Elk jaar op 4 mei zijn veel Nederlanders om acht uur ‘s avonds twee minuten stil, om de doden te herdenken. Maar in plaats van cement om de boel bij elkaar te houden is de Dodenherdenking dit jaar een enorme splijtzwam geworden. De een vindt dat we geen Nederlandse militairen meer mogen herdenken die zijn gevallen tijdens de koloniale oorlog tegen de Republiek Indonesië, anderen willen ook de Palestijnen in Gaza herdenken en de vluchtelingen die zijn verdronken in de Middellandse Zee. En weer anderen vinden het een grove schande dat PVV-politicus Martin Bosma als voorzitter van de Tweede Kamer een krans mag leggen bij de Nationale Dodenherdenking op de Dam, terwijl hij de extreemrechtse omvolkingstheorie promoot.
Waardig protest
‘Het is volstrekt krankzinnig dat Bosma die krans gaat leggen’, vertelt activist Frank van der Linde aan de telefoon. ‘Zelfs het CIDI ziet hem als een antisemiet. De omvolkingstheorie heeft een antisemitische kant, want de ‘Joodse elites’ zouden verantwoordelijk zijn voor het vervangen van de witte Europese bevolking door moslims en zwarte mensen uit het Midden-Oosten en Afrika. Maar nu hoor je het CIDI niet klagen over het feit dat Bosma die krans gaat leggen. Dat vind ik onbegrijpelijk en schandalig. Daarom moeten we – op een waardige manier – hier ons ongenoegen over kenbaar maken.’
‘Als republikein wil ik graag de woorden van koning Willem-Alexander citeren’
De Amsterdamse burgemeester Femke Halsema heeft Van der Linde geen toestemming gegeven om tegen Bosma te protesteren, ook geen stil protest. ‘We wilden met kleine bordjes op de Dam staan en die laten zien als Bosma zijn krans zou leggen. Maar daar heeft Halsema een stokje voor gestoken. De burgemeester beriep zich op de openbare orde. Maar wij wilden in stilte protesteren, niet de orde verstoren. Het enige wat ik kan bedenken is dat ze ons protest verboden heeft, omdat ze bang is dat andere mensen ons zouden aanvallen. Maar daarmee beloont Halsema feitelijk die mensen die agressief tegen ons zijn. Als republikein wil ik daarom graag de woorden van koning Willem-Alexander citeren: ‘Na de Tweede Wereldoorlog hebben we ook de vrijheid teruggekregen om te demonstreren.’ Daarom gaan we op 4 mei naar de Dam en zullen we ons straks demonstratief omdraaien als Bosma die krans legt.’

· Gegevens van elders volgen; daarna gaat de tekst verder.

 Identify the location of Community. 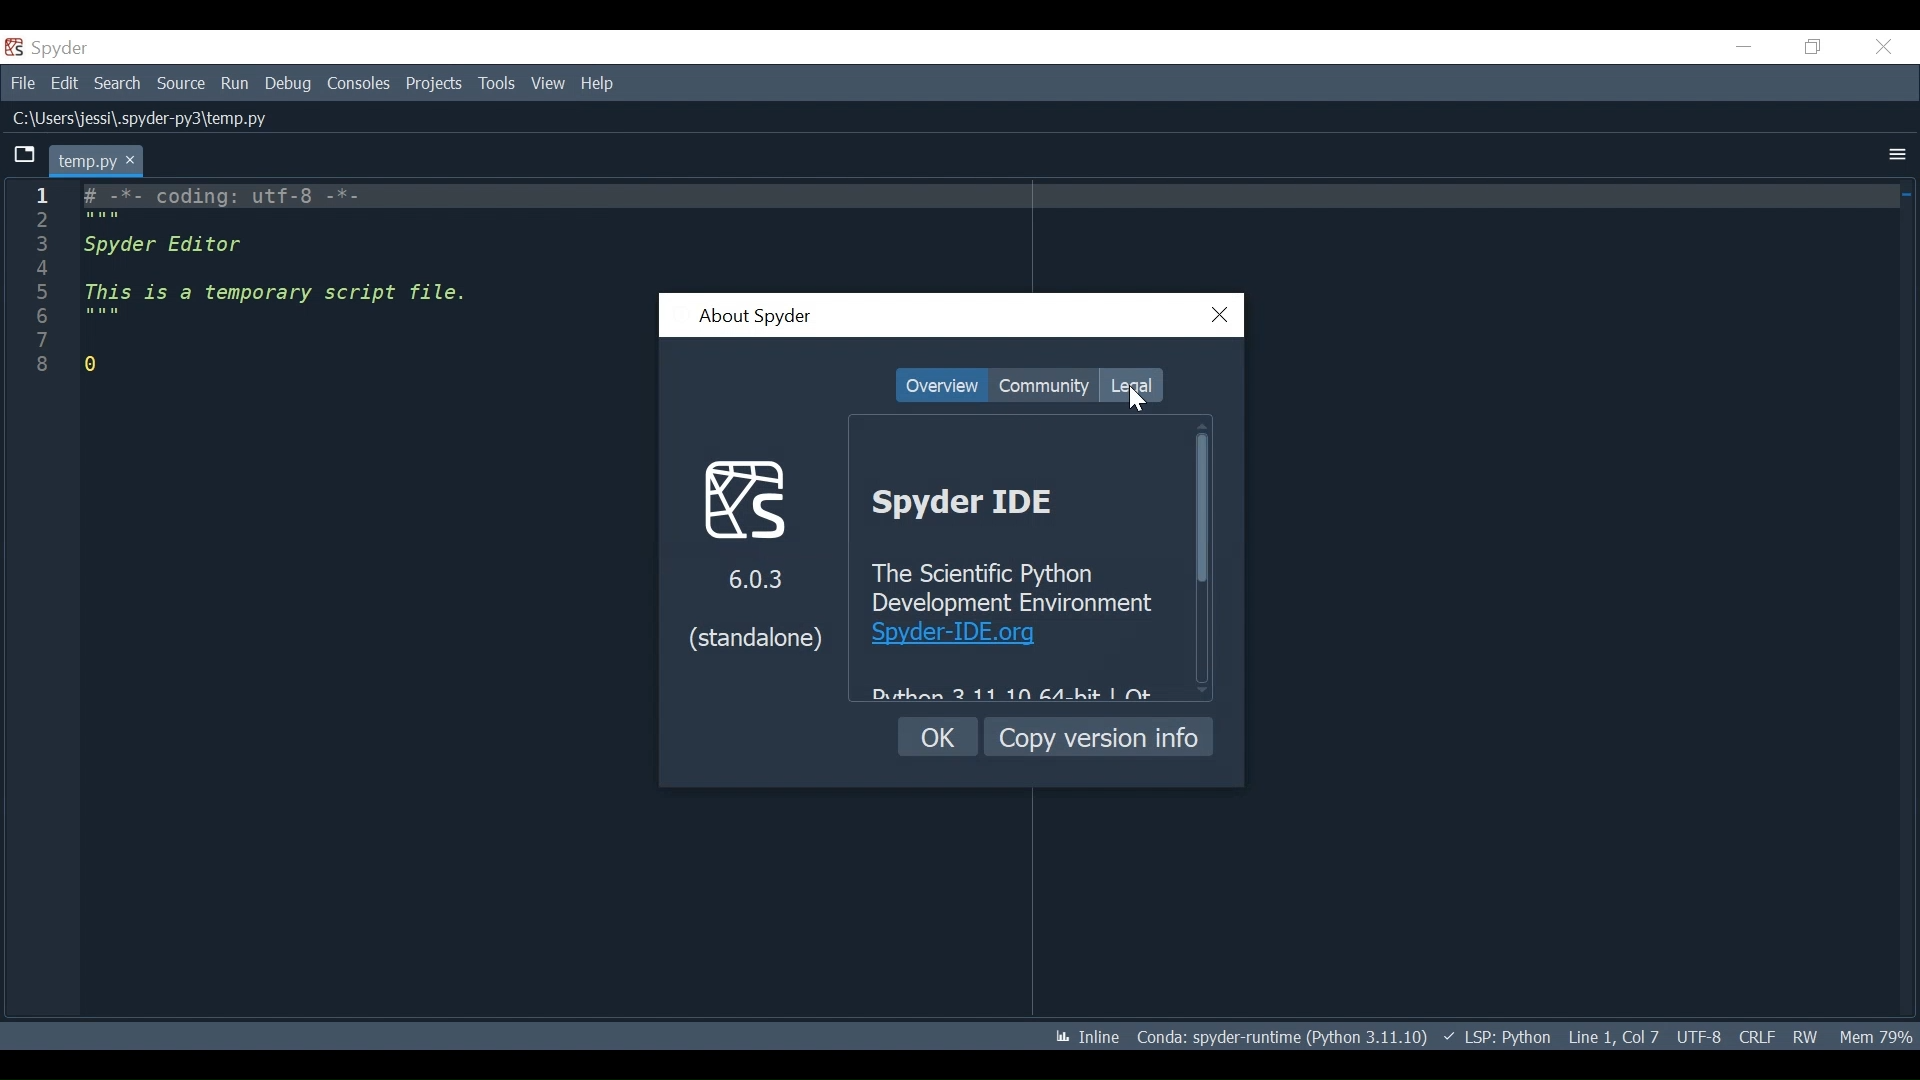
(1043, 385).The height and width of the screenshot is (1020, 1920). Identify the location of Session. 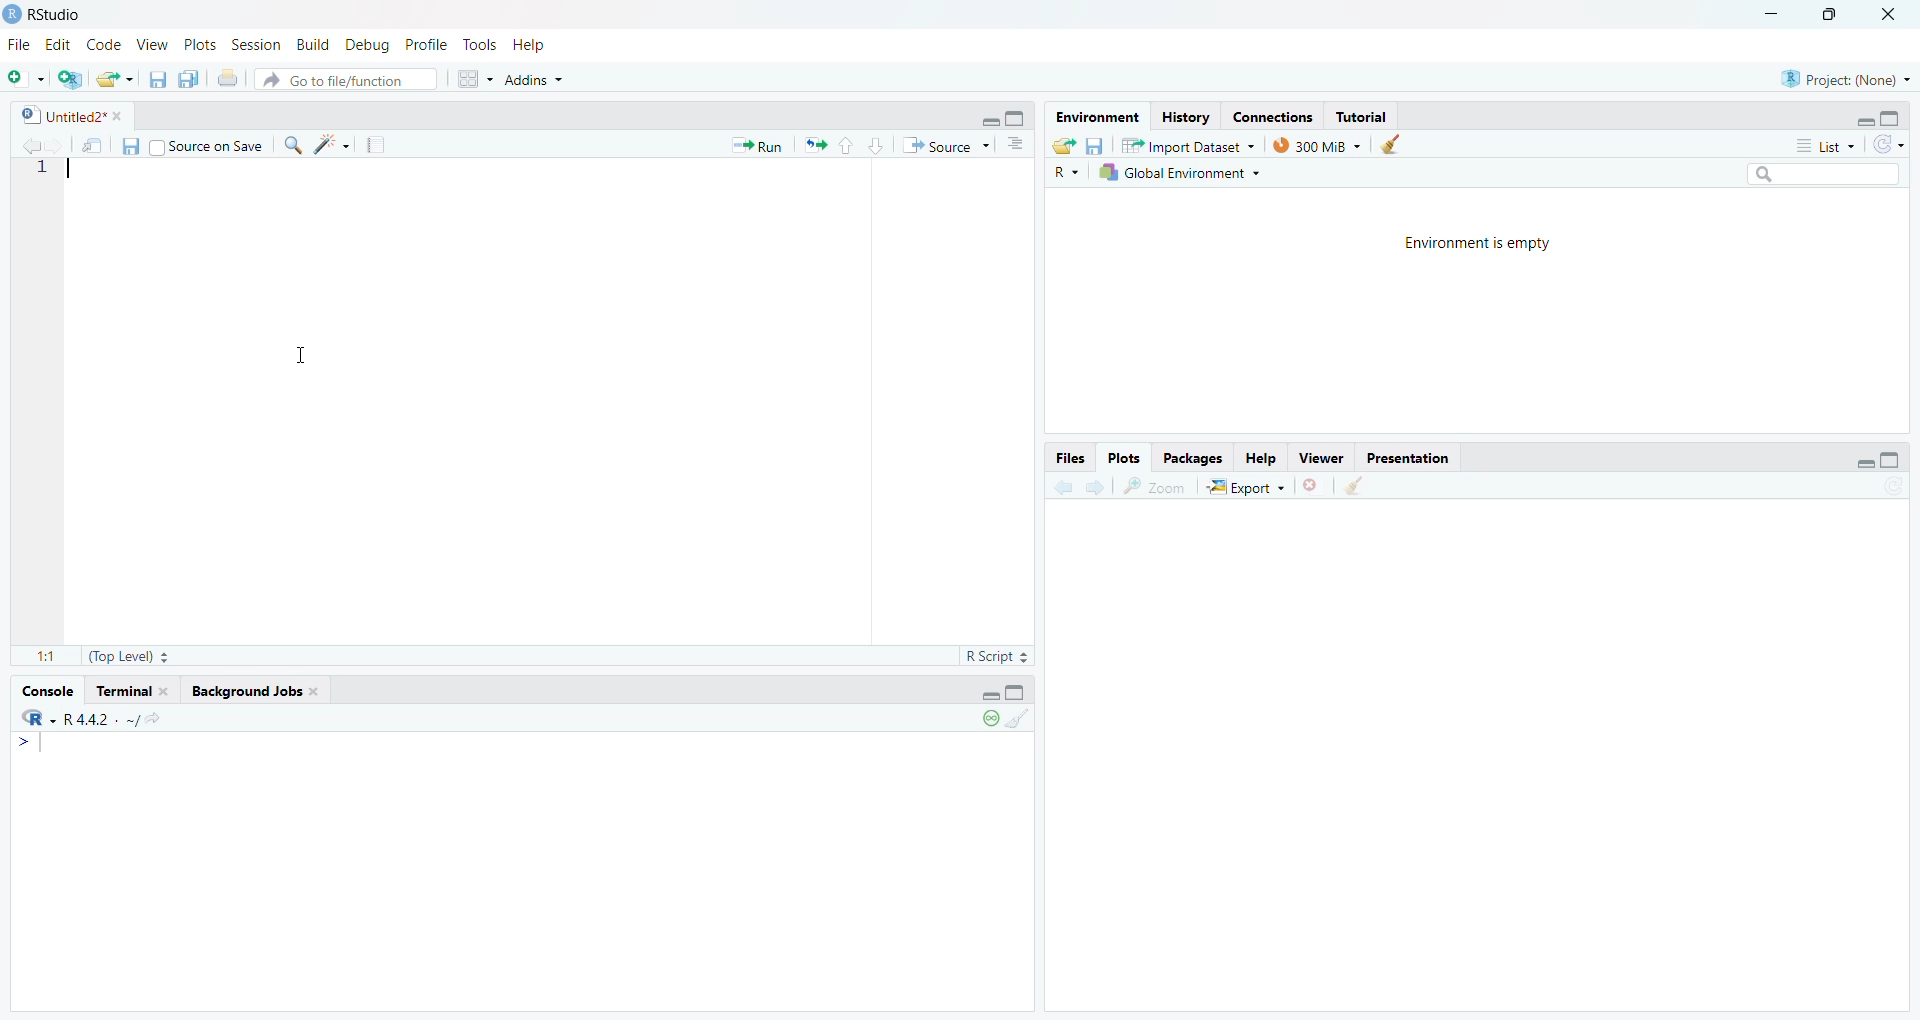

Van der Linde benadrukt de waardigheid van de Dodenherdenking ook voor hem heel belangrijk is. ‘Maar die waardigheid is nu aangetast. Niet door ons, maar door Martin Bosma en het Comité 4 en 5 mei dat hem heeft uitgenodigd. Het is echt een grote schande voor de doden die we straks weer herdenken, dat een fascist en antisemiet een krans mag leggen.’
Een algemeen, universeel verhaal
Historicus Bas Kromhout pleitte er op dinsdag 30 april in dagblad Trouw voor om de Dodenherdenking te versmallen tot de Tweede Wereldoorlog. De hoofdredacteur van Historisch Nieuwsblad heeft veel gepubliceerd over de Duitse bezetting van Nederland, collaboratie en verzet. ‘In 1961 besloot de Nederlandse regering om de Dodenherdenking te verbreden’, vertelt hij. ‘Niet alleen de gevallenen in de Tweede Wereldoorlog moesten worden herdacht, maar ook de Nederlanders die sneuvelden in latere oorlogen.’
Kromhout denkt dit achteraf gezien een verkeerde beslissing is geweest. ‘Maar op het moment zelf leek het heel logisch. Aanvankelijk was de Dodenherdenking een herdenking waarin in het Nederlandse verzet tegen de Duitse bezetter centraal stond. Die herdenking had ook een militair randje. Tegen het einde van de Tweede Wereldoorlog was het verzet opgegaan in de Binnenlandse Strijdkrachten, een soort van leger dat onder leiding stond van prins Bernhard. En omdat het een nogal militaire herdenking was besloot de Nederlandse regering in 1961 ook andere militairen te herdenken, die vielen in de oorlogen daarna. De Indonesische Onafhankelijkheidsoorlog natuurlijk, maar ook de Korea-oorlog en de operaties in Bosnië, Afghanistan en Irak.’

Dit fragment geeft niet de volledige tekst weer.